Adsorption Performance of Zeolite for the Removal of Congo Red Dye: Factorial Design Experiments, Kinetic, and Equilibrium Studies

Abstract

In the present research, zeolite is used for the removal of toxic Congo red dye from water solution. The effects of different operating conditions such as hydrogen potential (pH), contact time (time), zeolite dose (D), initial dye concentration (C0), and ionic strength (I) are investigated for Congo red adsorption under batch mode. It was found that the adsorption process was greatly affected by the initial pH of the dye solution. The removal efficiency decreased from 97.68 to 5.22% when the pH varied from 3 to 5; thus, acidic conditions clearly improve Congo red adsorption on zeolite.
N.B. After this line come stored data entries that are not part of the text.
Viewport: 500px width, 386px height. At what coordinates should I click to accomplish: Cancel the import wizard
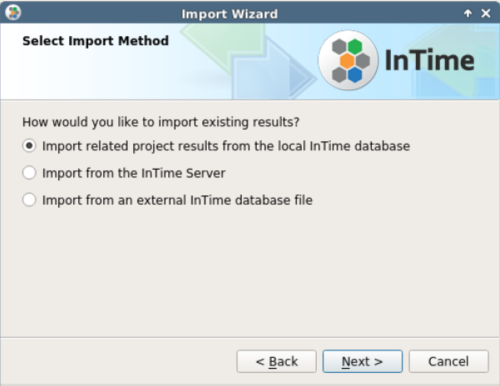[x=449, y=361]
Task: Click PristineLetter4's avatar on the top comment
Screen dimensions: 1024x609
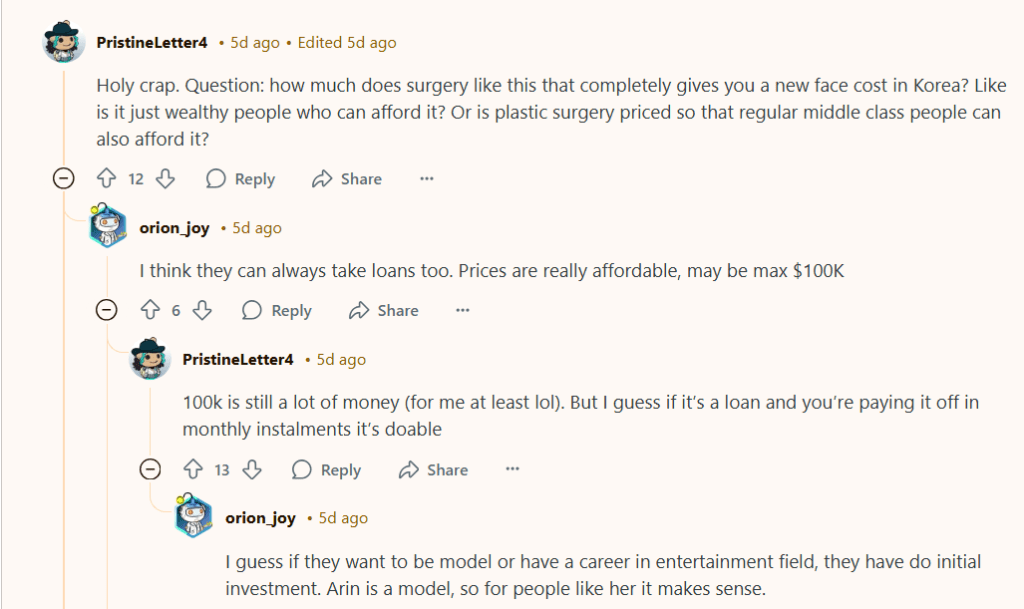Action: 64,43
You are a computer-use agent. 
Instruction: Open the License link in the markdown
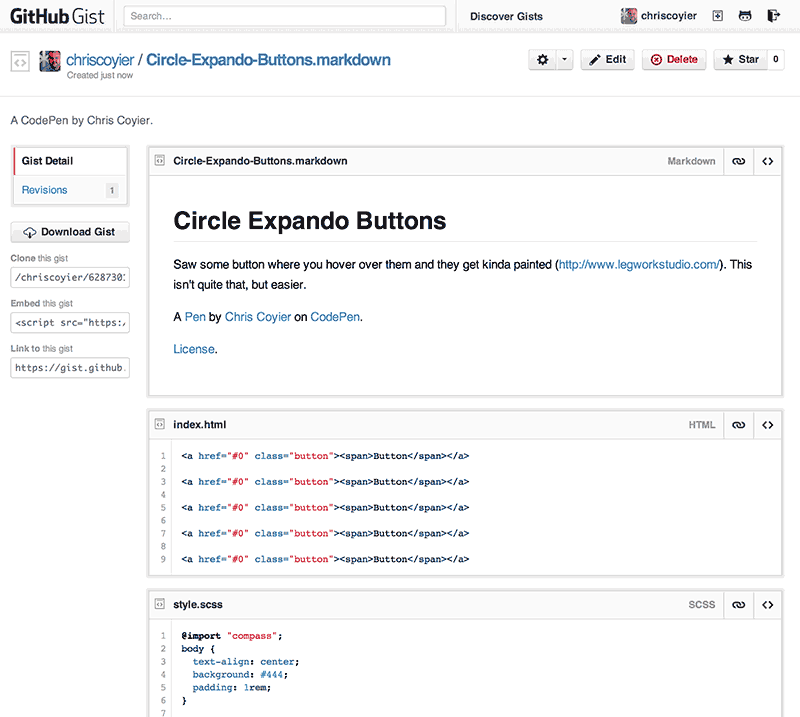194,348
At pH 3, an increase in C0 and I and decrease in D resulted in an increase in the adsorption capacity qe. The effects of these three parameters and their interactions were also investigated using the 23 full factorial design experiments approach where qe was chosen as the response. The results obtained from this method followed by the analysis of variance and the Student’s t-test show that, the influence of these parameters on dye adsorption process are in the order I < C0 < D. The kinetic studies revealed that adsorption follows a pseudo-second-order kinetic model. The adsorption isotherms experimental data were analyzed using the Langmuir, Freundlich, and Temkin isotherms models. The Freundlich isotherm was the best-fit model to the experimental data. The fitting of kinetics and isotherm models was evaluated by using non-linear modeling, R2, MSE, and RMSE.